Assim continua a colocação do nosso leitor:

Vejo algumas pregações falando, e com bases biblicas, que quem semeia pouco colhe pouco e quem semeia muito colhe muito. E dão o exemplo de Isaac. Isso vale também em relação a quanto mais ajudamos a obra Deus mais Ele multiplica nosso dinheiro?

Há uma corrente muito forte dentro do mundo evangélico que faz da teologia da retribuição uma verdadeira doutrina religiosa: se você der o que tem a Deus, Ele lhe dará o cêntuplo. Tudo isso é tido como baseado na Bíblia, em exemplos como o que você cita, de Isaac, que abençoado por Deus, na sua colheita recebe cem vezes mais (Gênesis 26,12). Também Jesus, como recorda Marcos 10,29-30, promete uma vida frutuosa (cêntuplo) àqueles que o seguem:

«Eu garanto a vocês: quem tiver deixado casa, irmãos, irmãs, mãe, pai, filhos, campos, por causa de mim e da Boa Notícia, vai receber cem vezes mais. Agora, durante esta vida, vai receber casas, irmãos, irmãs, mães, filhos e campos, junto com perseguições.

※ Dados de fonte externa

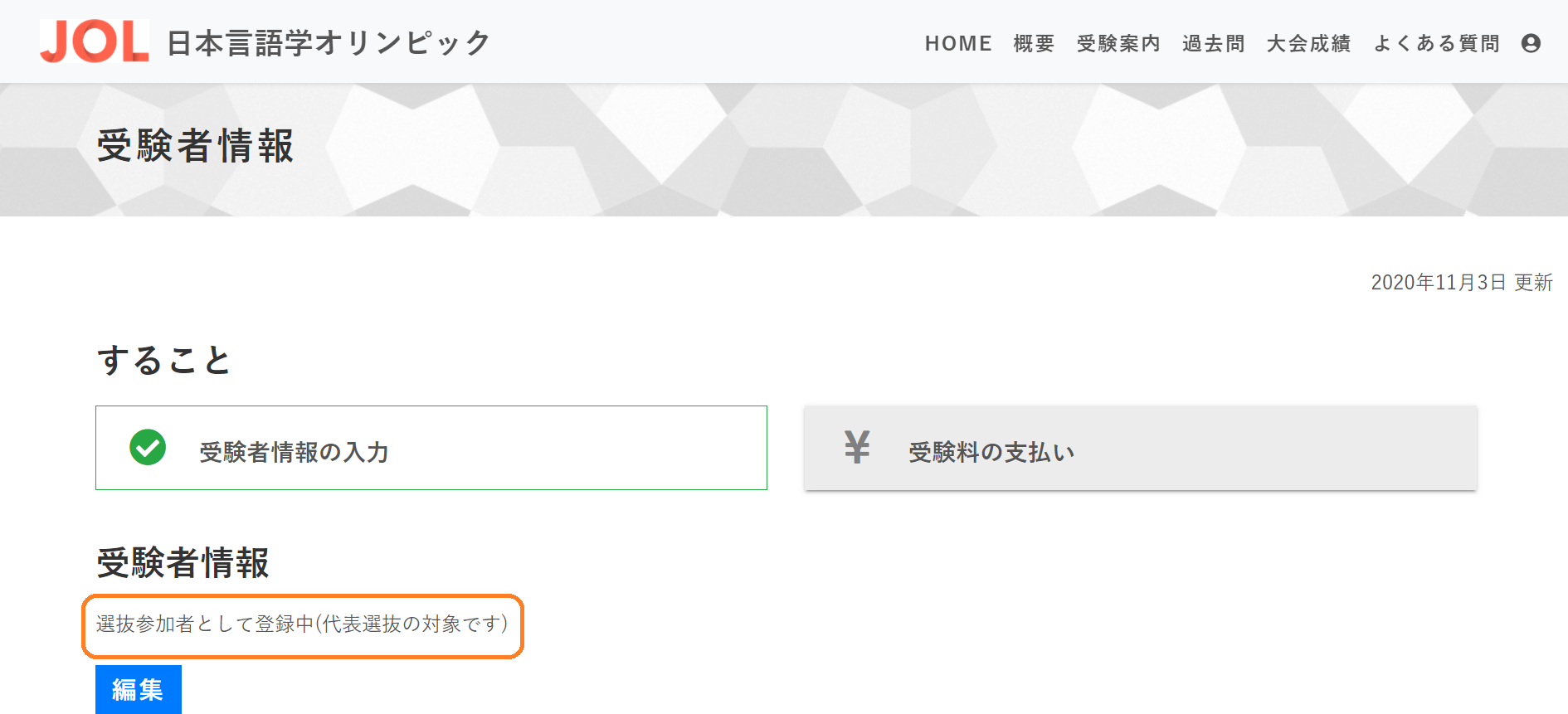Image resolution: width=1568 pixels, height=714 pixels.
Task: Click the 2020年11月3日 更新 date text
Action: click(x=1461, y=283)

A promessa bíblica é evidente. Mas estamos falando de bens materiais, casas inúmeras, assistência religiosa na hora da morte, maior número de graças ou dons referentes à vida futura?

 

A realidade nos ilumina

Para começar a discernir, basta olharmos a realidade, já na Bíblia. De fato, há inúmeras pessoas fieis ao plano divino, que dão tudo a Deus, mas sofrem, que até mesmo perdem a vida, sobretudo no Novo Testamento. Pensemos, por exemplo, nos apóstolos, em Estêvão, o primeiro mártir, Pedro, Paulo...

Há tantas pessoas boas que sofrem, embora vivam fazendo o bem, com generosidade. O bem que elas fazem não tem nenhuma consequência, em termos de prêmios materiais, nas próprias vidas, embora não se possa dizer que não sejam cristãs autênticas. Obviamente, se conversamos com elas veremos que são pessoas realizadas, felizes, embora sofram.

 

A retribuição divina supera o material

O binômio fidelidade e recompensa, na relação de Deus com o ser humano, não pode ser entendido da mesma maneira que uma relação de trabalho entre o patrão e o empregado. O que conta, do ponto de vista religioso, é o amor de Deus. Deus nos ama independente da nossa ação. Ou seja, não é a justiça que calcula a recompensa merecida, mas o amor de Deus que vem ao encontro da boa vontade do ser humano. Por isso a recompensa não tem que ser esperada, pois não se ganha simplesmente com um bom comportamento. A aprovação final de Deus pode nos pegar de surpresa. Então os justos perguntarão: "Senhor, quando foi que ti vimos com fome..." (Mateus 25,34-40). É claro que Jesus fala de recompensa, mas nos alerta para que não confiemos no mérito. A recompensa é prometida exatamente para quem é obediente e não para quem almeja a recompensa em si: "Quem quiser preservar a sua vida perdê-la-á; e quem a perder de fato a salvará." (Lucas 17,33).